▶ **What this task involves**
Can you retype the URI club gymnastics article from "Photo from urigymnastics.weebly.com." up to and including "of a surprise."?

Photo from urigymnastics.weebly.com.
“I think the biggest thing with club was that we were all there because we wanted to be there,” Emma Mangione said of the University Rhode Island club gymnastics team. “We were all there because we loved gymnastics.”
Mangione was the club’s president and one of eight senior gymnasts from the class of 2020 whose final season was cut short last March due to the COVID-19 pandemic. Her career ended as abruptly as possible, but this year’s team is doing their best to avoid the same fate.
Sixteen is widely considered the age a gymnast peaks and if your career doesn’t end before college, then college is also widely seen as the last stop before retirement. For athletes playing other club sports, college being the last time they compete in their sport isn’t much of a surprise.
For gymnastics, it represents something different.
Senior and co-captain Kennedy Stovall noted that the older you get, the harder it is for your body to perform the skills required for gymnastics competitions. The crux for gymnasts is that it’s also a sport that revolves around competing, so when that ends, so do you.
“When you stop, you know you’re stopping. And that’s it. And you’re okay with that,” Mangione said. “But for gymnastics, especially, it’s been a part of your life, your whole entire life. So it’s not just a college sport you’re losing or a high school thing. For a lot of us, it’s a part of us, like, who we are.”
While a former soccer player may be able to play in a game of pickup with their friends or a retired basketball player may still shoot hoops every once in a while, gymnastics is not a sport you can just pick up and put down.
After last season’s abrupt end, senior and current club president and co-captain Abigail Reigner was unable to train in a gym from March to July. In what may seem like just a few short months, it greatly impacted her ability to do her sport.
“Usually if you take [just] a week off, you lose skills and it’s hard to get back,” Reigner said.

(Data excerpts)
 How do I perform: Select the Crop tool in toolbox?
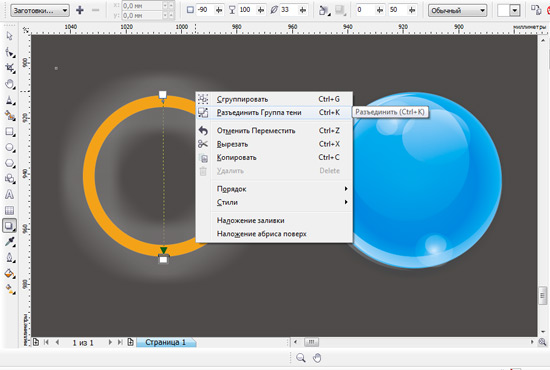9,68
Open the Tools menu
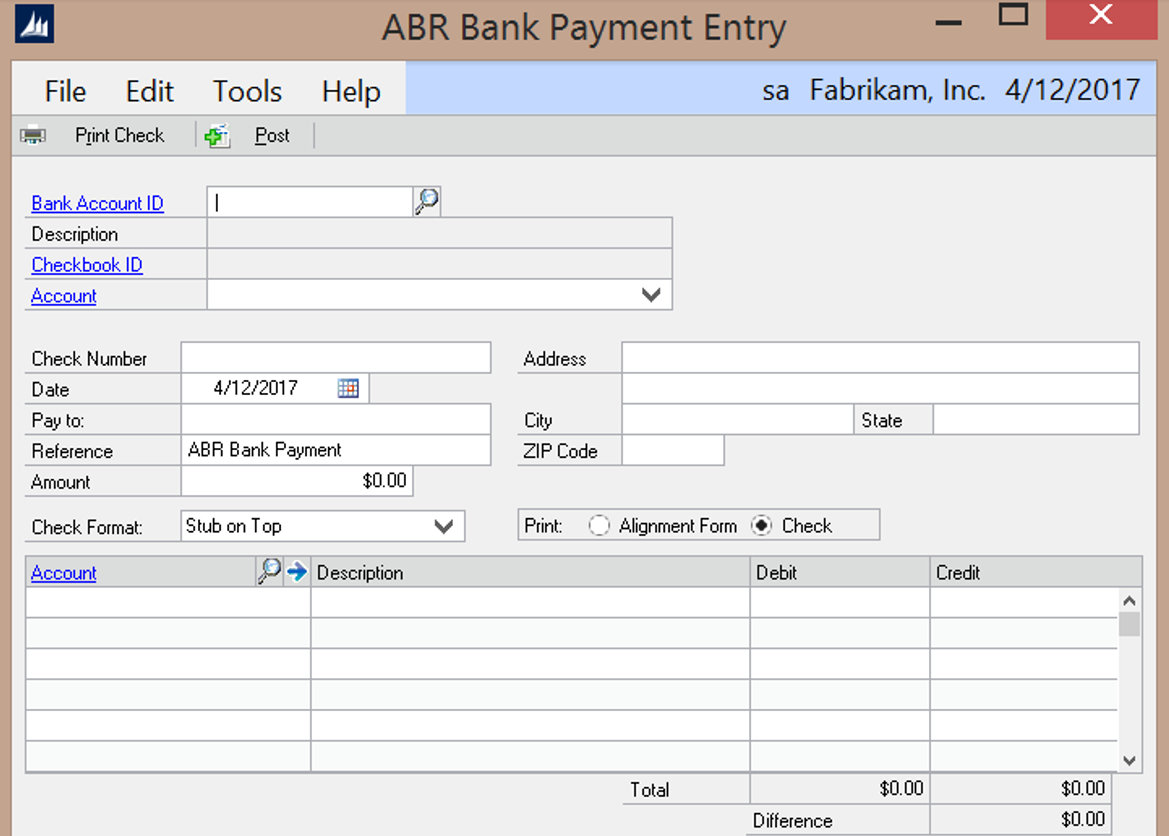 click(247, 91)
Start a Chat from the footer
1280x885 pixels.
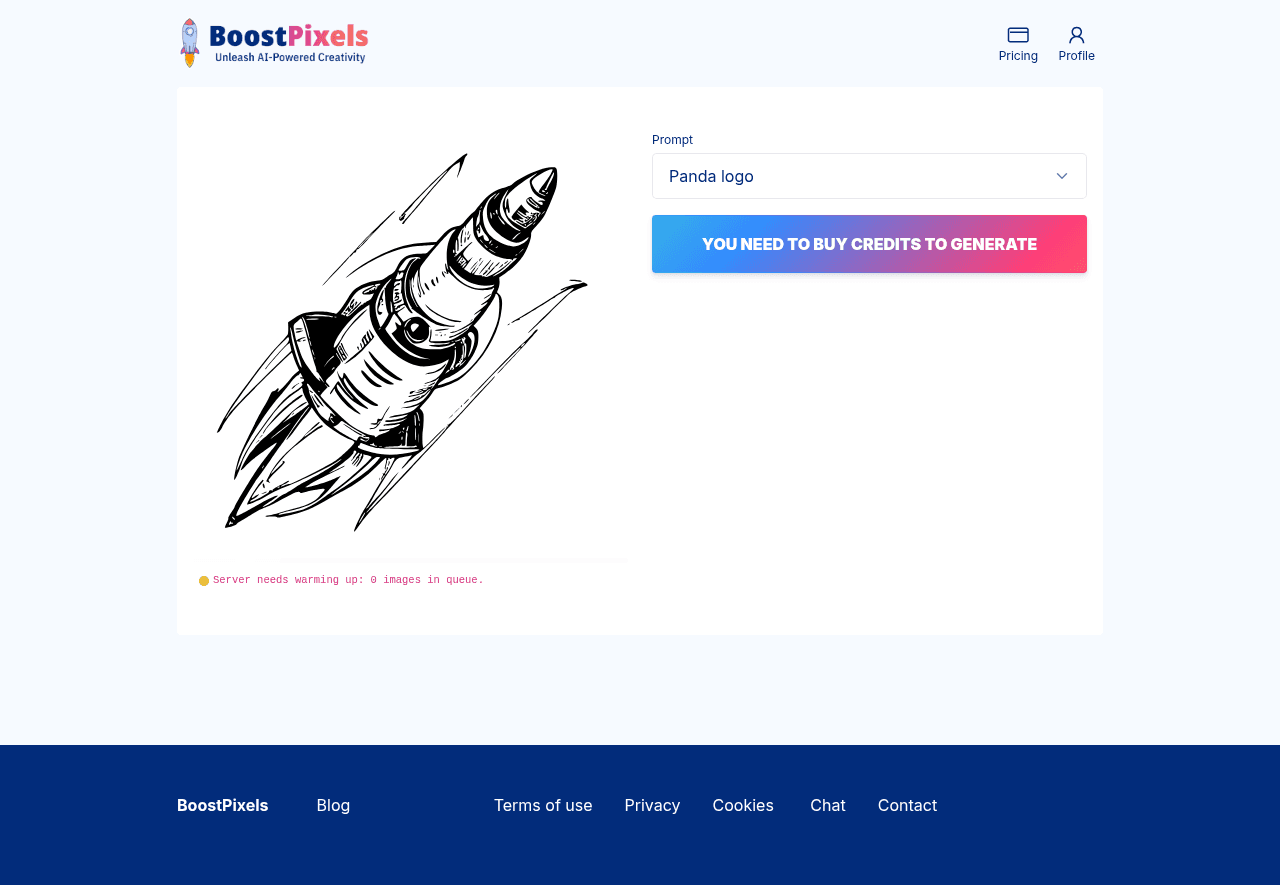click(x=827, y=804)
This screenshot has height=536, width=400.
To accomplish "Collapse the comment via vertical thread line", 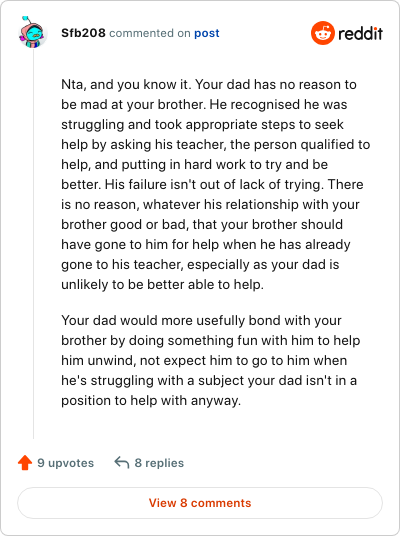I will click(x=33, y=243).
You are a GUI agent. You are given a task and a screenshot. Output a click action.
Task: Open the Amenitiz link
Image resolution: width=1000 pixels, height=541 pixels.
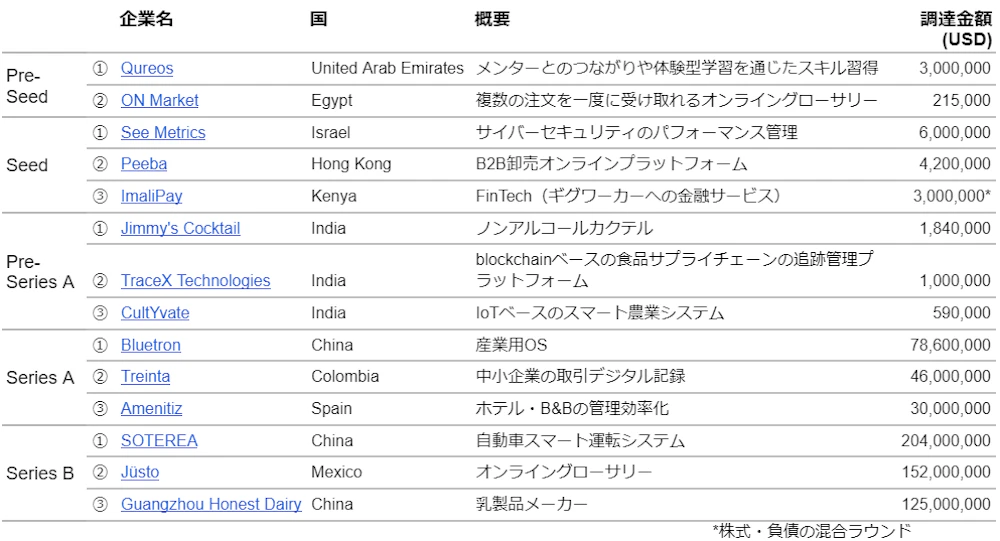click(x=151, y=409)
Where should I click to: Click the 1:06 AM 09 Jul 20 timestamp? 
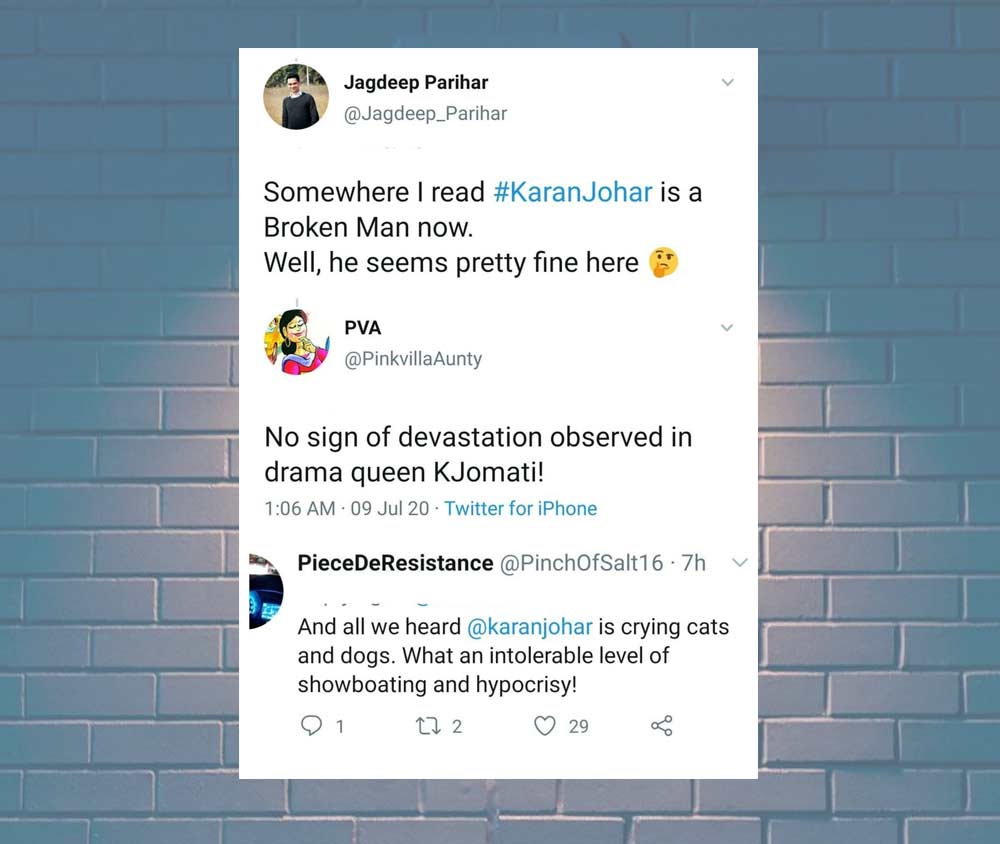[x=346, y=508]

▶ **Output**
Photo from urigymnastics.weebly.com.
“I think the biggest thing with club was that we were all there because we wanted to be there,” Emma Mangione said of the University Rhode Island club gymnastics team. “We were all there because we loved gymnastics.”
Mangione was the club’s president and one of eight senior gymnasts from the class of 2020 whose final season was cut short last March due to the COVID-19 pandemic. Her career ended as abruptly as possible, but this year’s team is doing their best to avoid the same fate.
Sixteen is widely considered the age a gymnast peaks and if your career doesn’t end before college, then college is also widely seen as the last stop before retirement. For athletes playing other club sports, college being the last time they compete in their sport isn’t much of a surprise.